Page excerpt:
In this module, we perform the following steps:

1. 

### 1 - Load Data

Here, we import the testing set created in Module00_Data.


In [None]:
import pandas as pd

url_test = "https://drive.google.com/file/d/1v4FqKwt7NzG5RM6d9f1y7CLIdKq69jSS/view?usp=sharing"
path_test = "https://drive.google.com/uc?export=download&id="+url_test.split("/")[-2]
test = pd.read_csv(path_test)
test.shape

(87751, 31)

In [None]:
test_set = test.drop("default", axis=1) # drop targets for test set
test_target = test["default"].copy()

### 2 - Pipeline

The pipeline contains functions that will be used to transform the dataset. For the numeric attributes, the stardardization is performed by the StandardScaler. For ordinal attributes, variables are encoded by the OrdinalEncoder, and for categorical, theOneHotEncoder. 

In [None]:
from sklearn.pipeline import Pipeline
from sklearn.preprocessing import StandardScaler
from sklearn.impute import SimpleImputer


num_pipeline = Pipeline([
        ("num_imputer", SimpleImputer(strategy="median")),
        ("std_scaler", StandardScaler()),
    ])

Dataset extract:

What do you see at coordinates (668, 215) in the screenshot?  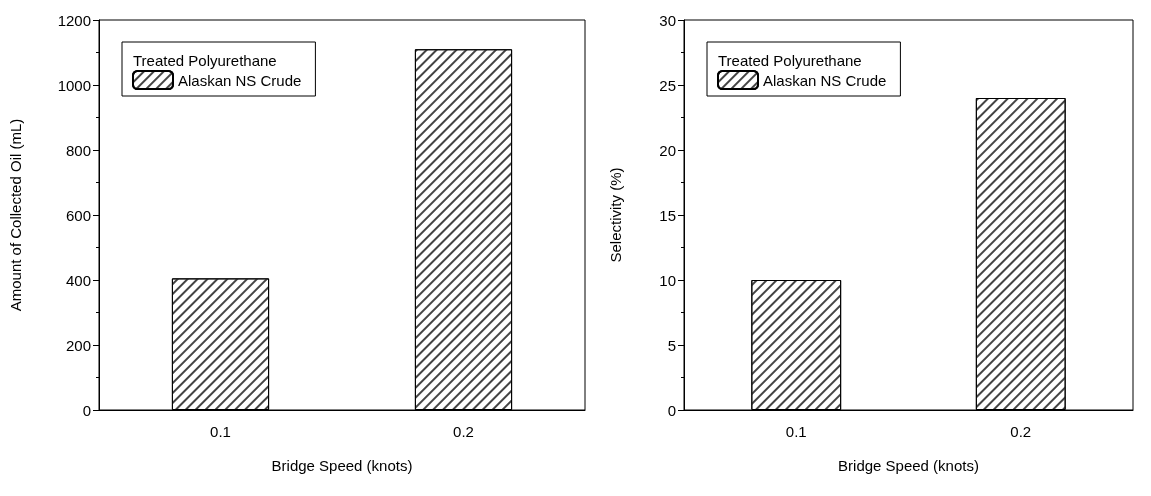 I see `y-tick-label: 15` at bounding box center [668, 215].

Exercise set:
1. Using the preprocessing notebook excerpt, decide whether each statement agrees with it. Answer yes or no for each, and quote the words of the excerpt that settle it.
(a) The testing set was created in Module00_Data.
(b) The imputer in num_pipeline fills missing values with the mean.
(c) Ordinal attributes are encoded by the OrdinalEncoder.
2. Resume the preprocessing notebook excerpt right after its last line of code.
You won't need the material for this.

Replies:
1.
(a) Yes: "Here, we import the testing set created in Module00_Data."
(b) No: "SimpleImputer(strategy="median")"
(c) Yes: "For ordinal attributes, variables are encoded by the OrdinalEncoder"

2.
In [None]:
from sklearn.pipeline import Pipeline
from sklearn.preprocessing import OrdinalEncoder

ord_pipeline = Pipeline([
        ("ord_imputer", SimpleImputer(strategy="most_frequent")),
        ("ord_encoder", OrdinalEncoder()),
    ])

In [None]:
ord_attribs = ["igc","date_contract"] # 2 attributes

num_attribs = ["family_income",   #17
               "personal_income",
               "high_school_endyear",
               "n_sem_course",
               "n_completed_sem",
               "sem_funded",
               "fam_size",
               "income_pc",
               "tuition_current",
               "inc_prop",
               "perc_requested",
               "loan_value_sem",
               "student_resource",
               "loan_value",
               "loan_limit",
               "total_debt",
               "age"]
  

cat_attribs = ["semester_enroll",  #9
               "gender",
               "occupation", 
               "marital_status",
               "ethnicity", 
               "public_hs", 
               "state_course", 
               "degree", 
               "contract_phase"]

In [None]:
from sklearn.compose import ColumnTransformer
from sklearn.preprocessing import OneHotEncoder

full_pipeline = ColumnTransformer([
        ("num", num_pipeline, num_attribs),
        ("cat", OneHotEncoder(), cat_attribs),
        ("ord", ord_pipeline, ord_attribs)
        ])

In [None]:
test_prepared = full_pipeline.fit_transform(test_set)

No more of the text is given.